First time buyer numbers in the UK are at their highest since 2007 but they are still nearly 50% lower than in 2005 before the global economic downturn, new research shows. There was an estimated 12% increase in the number of first time buyers in 2012, up from 193,000 in 2011, according to the annual Halifax First Time Buyer Review.
Whilst this was the highest annual total since 2007, it was still nearly 50% lower than in 2006 when there were 402,800. The research also showed that affordability for first time buyers remains close to its most favourable level since 2003 with the average house price paid by a first time buyer in November 2012 within the reach of those on average earnings. This compares with just 5% at the peak of the housing market in 2007, but is marginally lower than in 2011 due to a modest increase in the average price paid by first time buyers in 2012.
Mortgage affordability has also improved in recent years when the proportion of disposable earnings devoted to mortgage payments by a new first time buyer stood at 27% in the third quarter of 2012, more than half of the peak level of 50% in the second quarter of 2007 and comfortably below the long term average of 34%. Nationally, the average house price paid by a first time buyer in 2012 was £139,921, an increase of 3% on £136,195 in 2011 and over half, 55%, of all first time buyer purchases in 2012 were below the £125,000 stamp duty threshold.
Quote from PropertyCommunity.com : “There has been widespread disappointment within the UK property industry that Chancellor George Osborne did not use today’s Budget to keep first time buyers exempt from stamp duty.”
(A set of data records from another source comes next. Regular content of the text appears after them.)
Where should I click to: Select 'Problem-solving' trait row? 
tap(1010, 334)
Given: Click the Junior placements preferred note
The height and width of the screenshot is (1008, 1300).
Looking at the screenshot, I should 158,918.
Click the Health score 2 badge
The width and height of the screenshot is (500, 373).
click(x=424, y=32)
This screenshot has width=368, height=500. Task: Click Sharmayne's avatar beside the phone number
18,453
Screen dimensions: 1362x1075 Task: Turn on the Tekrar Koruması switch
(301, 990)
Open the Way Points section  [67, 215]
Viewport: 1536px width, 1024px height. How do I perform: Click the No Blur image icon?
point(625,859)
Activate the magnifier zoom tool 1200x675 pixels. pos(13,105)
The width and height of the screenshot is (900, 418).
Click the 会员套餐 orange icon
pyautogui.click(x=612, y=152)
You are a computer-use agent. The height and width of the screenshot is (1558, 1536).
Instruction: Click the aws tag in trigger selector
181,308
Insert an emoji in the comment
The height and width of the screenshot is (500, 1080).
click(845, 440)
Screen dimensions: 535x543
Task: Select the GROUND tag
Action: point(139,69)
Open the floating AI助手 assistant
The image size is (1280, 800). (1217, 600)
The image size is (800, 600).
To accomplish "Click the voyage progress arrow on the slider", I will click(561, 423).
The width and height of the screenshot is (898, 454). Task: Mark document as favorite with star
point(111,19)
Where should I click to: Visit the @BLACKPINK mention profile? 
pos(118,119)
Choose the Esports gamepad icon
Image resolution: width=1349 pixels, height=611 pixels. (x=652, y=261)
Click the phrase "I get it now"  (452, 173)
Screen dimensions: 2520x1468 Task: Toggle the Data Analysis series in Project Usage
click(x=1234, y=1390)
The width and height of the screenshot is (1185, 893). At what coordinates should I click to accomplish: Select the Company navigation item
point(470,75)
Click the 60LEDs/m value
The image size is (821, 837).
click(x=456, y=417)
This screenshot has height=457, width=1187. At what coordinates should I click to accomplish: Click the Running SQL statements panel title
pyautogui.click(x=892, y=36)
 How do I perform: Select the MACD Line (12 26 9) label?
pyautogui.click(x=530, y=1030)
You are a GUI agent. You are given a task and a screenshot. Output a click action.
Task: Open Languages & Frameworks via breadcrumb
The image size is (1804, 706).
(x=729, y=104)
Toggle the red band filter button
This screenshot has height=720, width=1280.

Some 38% of properties bought by first time buyers were priced between £125,000 and £250,000 and would have been exempt from stamp duty if the temporary increase in the starting threshold had been in place for the entire year. The overwhelming majority, some 96%, of first time buyers in London bought homes above the £125,000 threshold. ‘The number of first time buyers has risen to a five year high, boosted by the improvement in affordability resulting from the reductions in both house prices and mortgage rates in recent years,’ said Martin Ellis, housing economist at the Halifax.
‘Conditions for potential first-time buyers, however, remain very difficult with problems raising the necessary deposit and concerns over the economic climate continuing to prevent many from entering the market. Despite some positive steps with schemes such as NewBuy, the numbers of those buying their first home remain low by recent historical standards,’ he added.